§ **TEXT SHOWN**:
********

It is not possible to describe all English-language haiku journals, let alone those in North America, but other journals most worthy of note are Acorn edited by A. C. Missias, black bough edited by Charles Easter, Mayfly edited by Randy and Shirley Brooks, and South by Southeast edited by the Richmond (Virginia) Haiku Workshop. Three journals that feature short poetry, and often or mostly haiku, are Phyllis Walsh’s fine Hummingbird, Don Wentworth’s Lilliput Review, and my own journal Tundra.
Other mainstream poetry journals do publish haiku on occasion, of course, but most often the haiku, even in otherwise reputable journals, exhibit few qualities that would distinguish themselves as acceptable haiku, let alone excellent ones. Those interested in reading contemporary haiku of the best quality would be wise to read Modern Haiku, Frogpond, and the other journals I’ve mentioned.
Presses
A major contribution to the haiku community is also made by a few small presses that specialize in haiku. Brooks Books, formerly High/Coo Press, is foremost among these publishers. Edited by Randy and Shirley Brooks, Brooks Books has published many dozens of haiku chapbooks, minibooks, and larger collections over three decades. The poets they’ve published are a who’s who of haiku in the twentieth century. My own Press Here, since 1989, has published about two dozen books of haiku, senryu, tanka, haibun, translations, interviews, and essays, and has won numerous Merit Book Awards from the Haiku Society of America. And Jim Kacian’s Red Moon Press, though more recent, has quickly distinguished itself as a significant player in its publication of several dozen haiku books and anthologies.
Haiku North America
One of the most important events to happen to haiku in the last decade is the biennial Haiku North America conference. Started in Northern California in 1991 by Garry Gay, Jerry Ball, me, and Dave Wright, it occurred again in the San Francisco area in 1993, moved to Toronto, Ontario in 1995, Portland, Oregon in 1997, and Chicago, Illinois in 1999. Featured speakers have included William J. Higginson, Cor van den Heuvel, Jane Hirshfield, James W. Hackett, Janine Beichman, Sam Hamill, Stephen Carter, Lucien Stryk, Gerald Vizenor, and many others. Conference events include the publication of an anthology of poems by attendees, T-shirts, book fairs, and much reading and discussion of haiku over four days of events. In 2001, the sixth Haiku North America conference will take place in Boston, Massachusetts. These conferences have become much-anticipated watershed events in the haiku community, and do much to galvanize and coalesce haiku activity throughout the continent by bringing many leading and diverse haiku writers together in a stimulating environment.
The Internet
The Internet is another hotbed of haiku activity, despite the rampant abundance of misinformation about haiku online. Haiku on the Internet is a topic for another presentation, but for starters I recommend the “Open Directory Project” portal page for haiku, hosted by William J. Higginson at http://www.dmoz.org/Arts/Literature/Poetry/Forms/Haiku_and_Related_Forms/ [no longer active; site discontinued 17 March 2017]; “English-Language Haiku on the Web” hosted by Randy and Shirley Brooks at http://www.brooksbookshaiku.com/; and the “Shiki Internet Haiku Salon” hosted by the Shiki Team at Matsuyama University at http://mikan.cc.matsuyama-u.ac.jp/~shiki/ [no longer active; replaced by http://haiku.cc.ehime-u.ac.jp/~sumioka/htdocs/nobo-guide.html]. Many other noteworthy haiku websites exist, and the Open Directory and Shiki sites serve as excellent portals to find them, but be aware that a great number of misinformed and superficial sites are littered about the Internet. Fortunately, William J. Higginson’s Open Directory site helps differentiate them, labeling the lesser ones as pseudo-haiku, if they are listed at all.

********

§ **RECORDED INFORMATION**:
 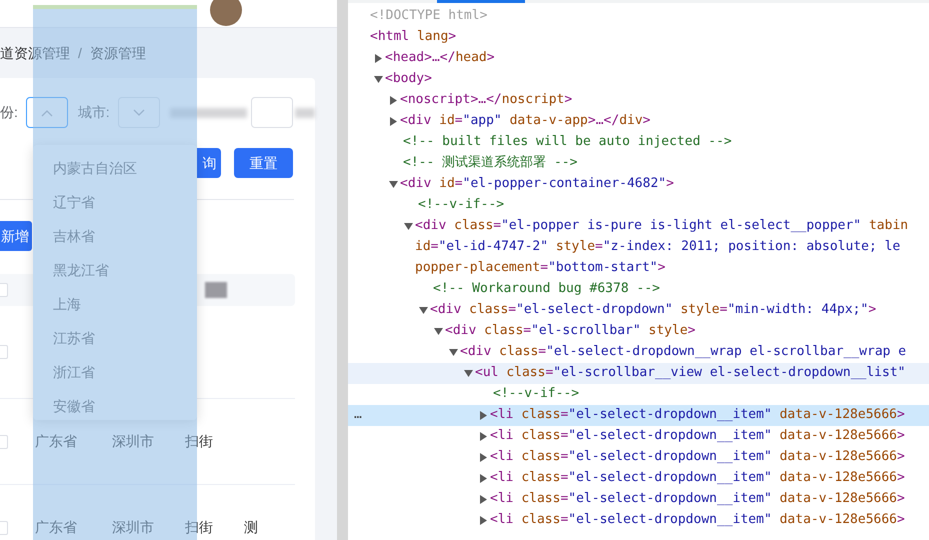 I want to click on dom-node-line: <div id="app" data-v-app>…</div>, so click(x=638, y=122).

********

§ **ACTIONS TO TAKE**:
(A) Using the text on haiku, list the journals it calls "most worthy of note" along with each one's editor.
(B) Carry the text on haiku forward, starting after its final sentence about the Open Directory site labeling lesser sites as pseudo-haiku.

§ **SOLVED PROBLEMS**:
(A)
- Acorn, edited by A. C. Missias
- black bough, edited by Charles Easter
- Mayfly, edited by Randy and Shirley Brooks
- South by Southeast, edited by the Richmond (Virginia) Haiku Workshop

(B)
The American Haiku Archives
There is indeed a tremendous amount of haiku activity on this continent. Fortunately, many of the books, magazines, personal papers, photographs, audio tapes, and ephemera of leading haiku poets and the Haiku Society of America have found a permanent home. In July of 1996, State Librarian Kevin Starr and the California State Library opened its doors to the foundation of the American Haiku Archives, which is now the largest public collection of haiku books, journals, and related materials outside Japan. The collection includes more than 2,000 books, the complete runs of most leading haiku journals, the complete personal papers of longtime Frogpond editor and HSA charter member Elizabeth Searle Lamb, plus the papers of several other notable haiku poets—with much more slated to be donated. All books and papers are meticulously archived in acid-free containers, and destined to be preserved for many decades, perhaps centuries, to come. [You can visit the American Haiku Archives website online.]
Where to Start
With all of this activity in English-language haiku in North America—and there is more in Europe and elsewhere, and far more in Japan—poets, teachers, and critics may feel overwhelmed and not know where to start in learning about haiku. To know more about reading, writing, understanding, or teaching English-language haiku, here are some key steps I recommend:
Read haiku translated well from the Japanese, especially R. H. Blyth’s books.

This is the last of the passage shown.